Back about twenty years, the Republicans somewhat startlingly captured control of the US House of Representatives, a body they had not been dominant over for decades. The rout was so complete that the reigning Speaker, Tom Foley, was defeated in the State of Washington for his own district.
The strategy behind the Republicans centered on the "Contract with America", a set of principles stating what the Republicans would try to do if they took the House. Among the Contract's planks was that of implementing limits on the length of time a Senator or Representative could serve. I don't recall if the objective were two Senate terms and six in the house, but it was something like that. We certainly have had some voluntary term-limiting, some individuals agreeing in advance to serve only a certain number of terms and declining to run thereafter, but in general little has changed.
The typical reasons for promoting the concept of term limits seem to center on encrustation -- too many people there for too long, corrupting them; or proponents feel that the purpose of service is not a lifelong seat in Congress; or the risk that they lose touch with the taxpayer whose money they spend. There is a host of reasons for this concept.
I want to point toward one specific one, though it is seldom mentioned.
Congress does its work under the committee concept. Ways and Means handles budgetary concerns; Foreign Relations works with State matters; Armed Services works with the military, etc. The committee chairmen are powerful individuals whose availability for assignment as chairmen is driven by and derives from one key attribute -- seniority. And therein lays a powerful reason to promote term limits.

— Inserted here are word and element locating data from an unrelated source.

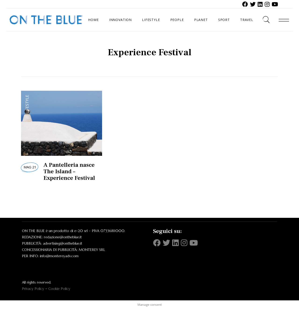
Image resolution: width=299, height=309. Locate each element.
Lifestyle (27, 104)
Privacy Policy (33, 288)
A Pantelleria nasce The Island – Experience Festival (69, 171)
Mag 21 (30, 167)
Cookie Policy (59, 288)
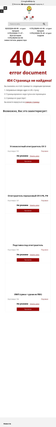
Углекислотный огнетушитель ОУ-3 (28, 146)
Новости (7, 424)
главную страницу (32, 102)
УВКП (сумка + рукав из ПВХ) (28, 294)
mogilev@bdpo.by (28, 1)
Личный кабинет (28, 4)
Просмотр (27, 161)
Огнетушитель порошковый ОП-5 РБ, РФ (28, 196)
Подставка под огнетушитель (28, 245)
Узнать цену (34, 156)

We have suffered through the impact of judicial rulings which suggest that congressional districts can or must be revised to ensure majority-racial composition. The presumption, which should make our skin crawl, is that "black districts" (which universally vote far left) are needed in order to ensure that there are black congressmen. That, of course relies on the further presumption that people should be represented by those of their own race, which is more contemptible when you realize that the USA is perfectly capable, even without court direction, of electing a president whose father came here from Kenya.
The Law of Unintended Consequences (which sometimes trumps gravity) applied thereafter; with black voters concentrated in certain districts, they were in turn carved out of whatever district they were in, pushing those former districts further to the right as the new districts were pushed to the left. As a result, both districts became less heterogeneous and more "safe", and the more-entrenched congressmen became more liberal or conservative to match their newly-polarized constituency. Ta-da, instant polarization and gridlock, thanks to your court system meddling.
Look at the result one more time: polarized, long-seated congressmen. Keep that thought for a moment.
So term limits ... the power in Congress is held by those who are around the longest and achieved the seniority whence comes the committee chairmanships. The seniority is achieved by those in the safest (meaning "most left and most right") districts. In the Senate, where the "districts" are the whole states, the power is in the most politically homogeneous states -- reliably leftist states such as Massachusetts, California, New York, and reliably conservative states such as Idaho, Utah and Mississippi. A senator in one of those states can serve 30 years -- many have -- and have plum committee chairmanships for years.
So if the expectation of the Founders in creating a bicameral legislature was to provide equivalent representation to all citizens of all states, then I have a problem. A state like Florida, which has a mix of viewpoints in its populace and can send either party's candidate to the Senate, ends up without long-serving senators, while Idaho or California voters can have far longer-serving senators. With the power accruing to the long-tenured through committee chairmanships, the voters of Florida are less-capably and less-powerfully represented in Congress, and are accordingly being punished for their heterogeneity.
In this argument, it is not so much the term length as the seniority system that is the culprit, producing largely unequal representation dependent on one's address. Term limits would necessarily impose some type of replacement system for doling out key positions -- and how many years someone had been able to persuade his constituency to send him back would no longer be a factor in their representation. More importantly, incumbency for incumbency's sake would no longer be a campaign strategy -- "I will be powerful and can bring home the pork" goes away.
Let's think that one through, shall we?